# TASK STATEMENT
Each record that comes next should be output exactly; pictures do not belong in the copy.

[Stored records]

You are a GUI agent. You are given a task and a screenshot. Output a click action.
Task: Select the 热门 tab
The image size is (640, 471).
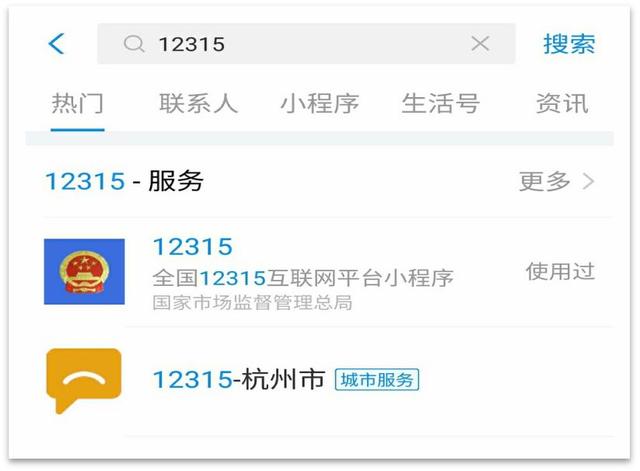click(x=78, y=104)
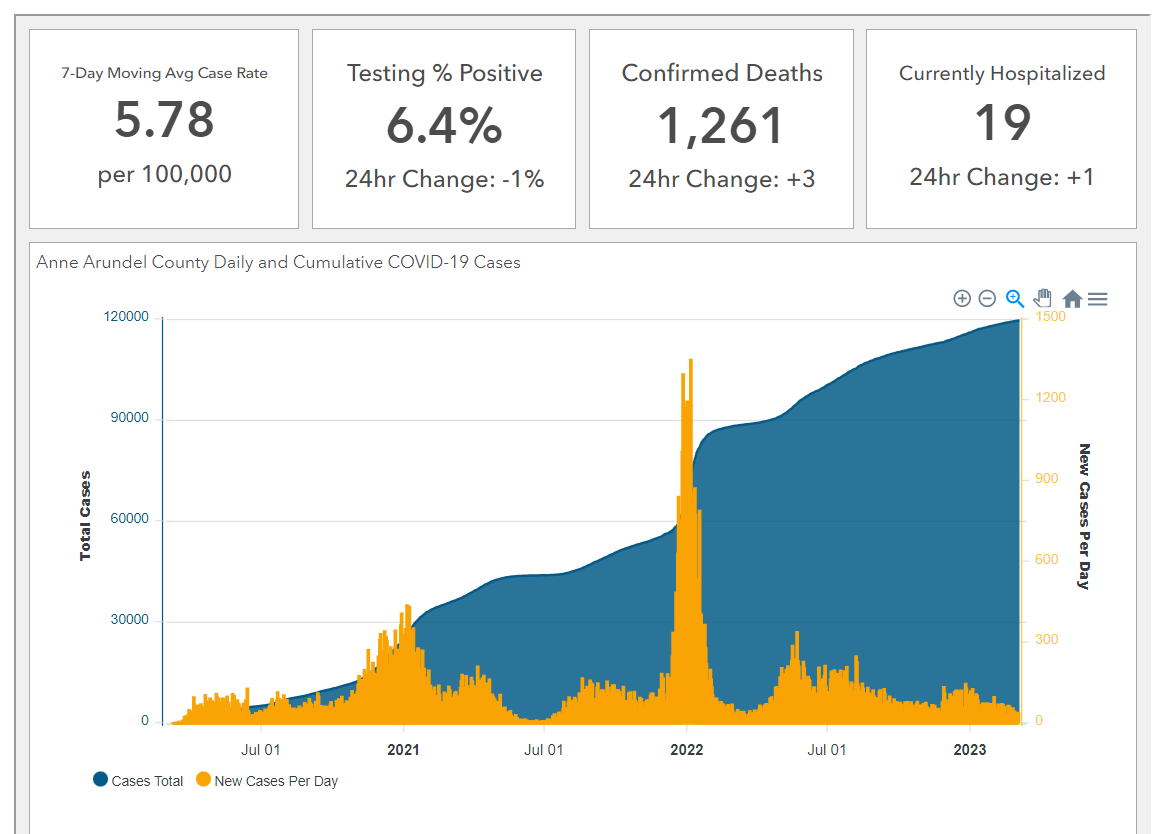The height and width of the screenshot is (834, 1160).
Task: Click the vertical Total Cases axis title
Action: pyautogui.click(x=86, y=515)
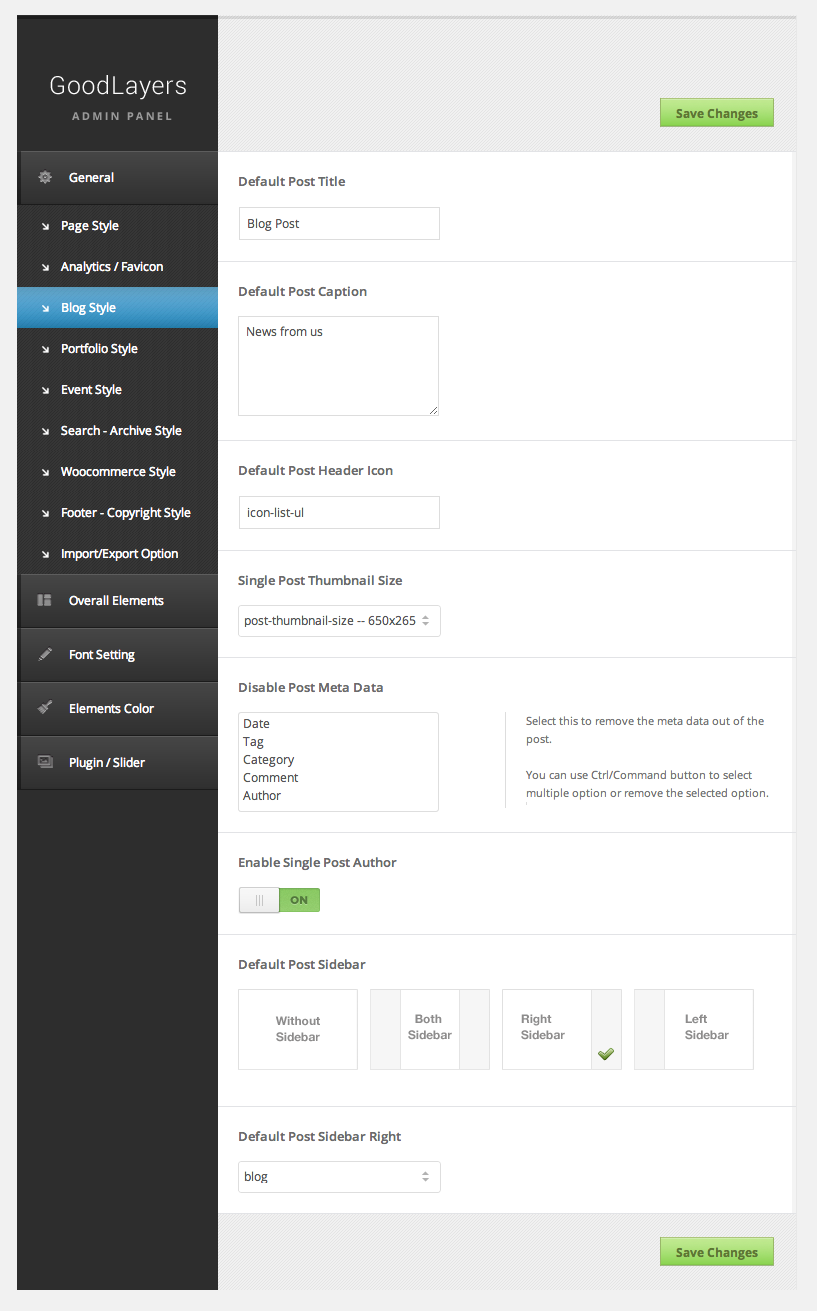
Task: Click the bottom Save Changes button
Action: tap(716, 1252)
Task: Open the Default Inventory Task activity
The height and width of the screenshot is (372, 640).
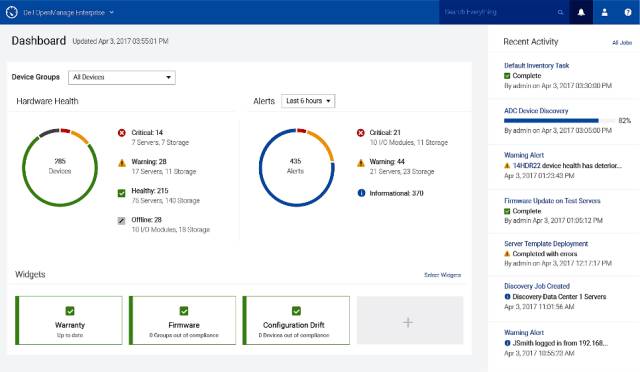Action: click(x=536, y=65)
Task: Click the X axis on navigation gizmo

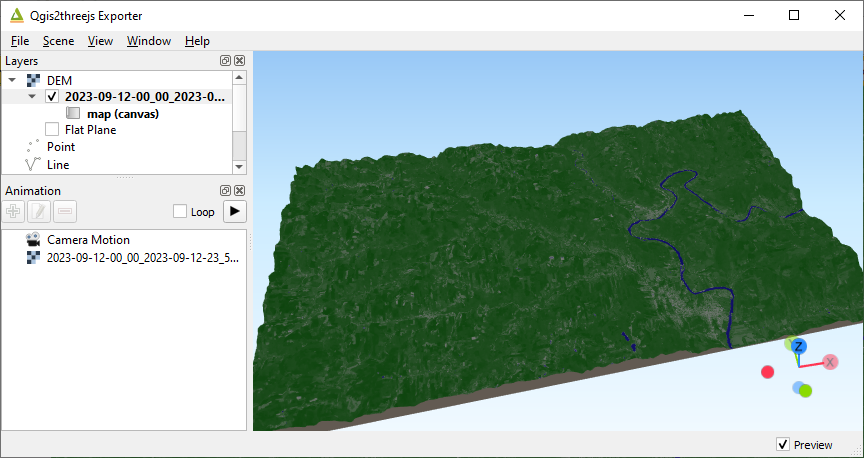Action: [x=829, y=361]
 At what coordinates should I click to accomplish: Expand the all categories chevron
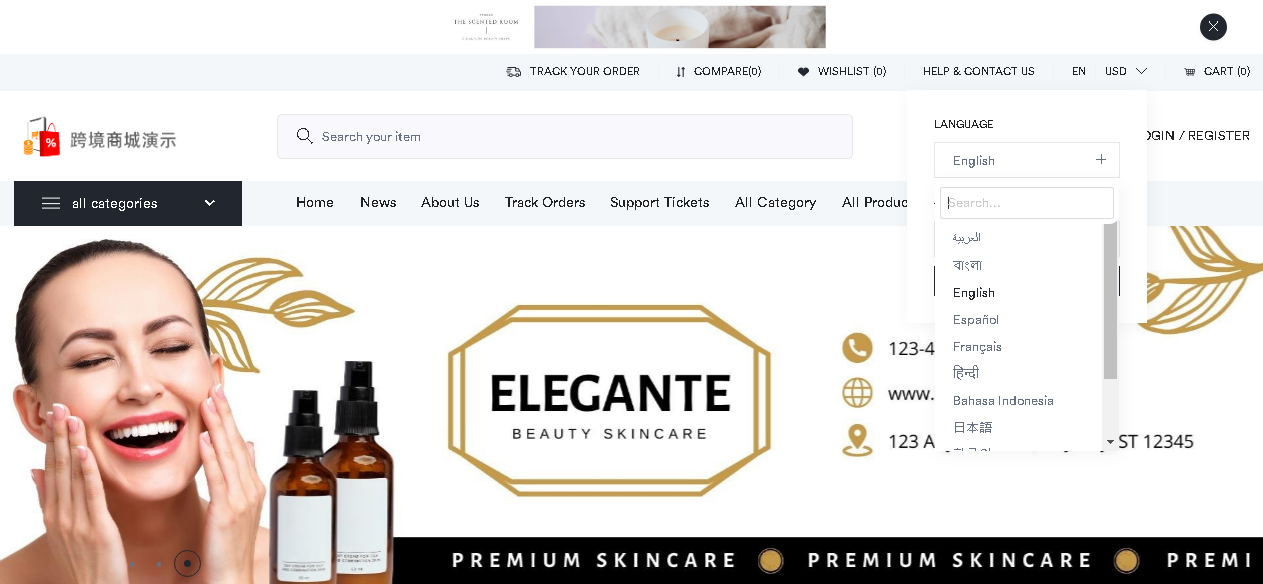tap(210, 203)
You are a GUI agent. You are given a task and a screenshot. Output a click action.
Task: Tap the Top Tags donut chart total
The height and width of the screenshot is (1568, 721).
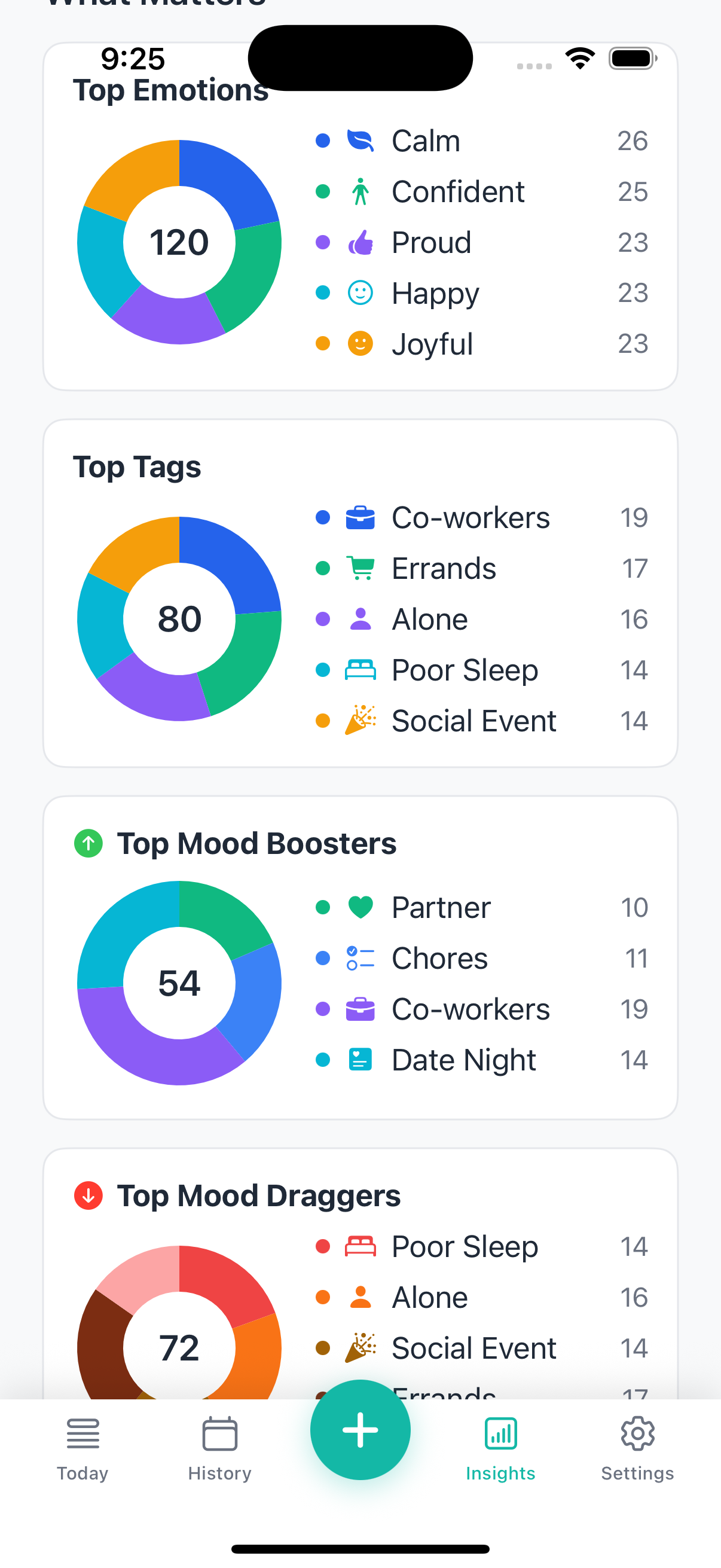click(179, 619)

# TASK SOLUTION
You are a GUI agent. You are given a task and a screenshot. Output a click action.
Task: Select the 热门 tab
The image size is (640, 471).
click(x=78, y=104)
The height and width of the screenshot is (834, 1160).
Task: Click the vertical Total Cases axis title
Action: pyautogui.click(x=86, y=515)
Task: Click the bottom Save Changes button
Action: tap(716, 1252)
Task: Open the Default Inventory Task activity
The height and width of the screenshot is (372, 640).
Action: click(x=536, y=65)
Task: Click the X axis on navigation gizmo

Action: [x=829, y=361]
 At what coordinates should I click to accomplish: Expand the all categories chevron
tap(210, 203)
You are a GUI agent. You are given a task and a screenshot. Output a click action.
Task: Tap the Top Tags donut chart total
The height and width of the screenshot is (1568, 721).
click(179, 619)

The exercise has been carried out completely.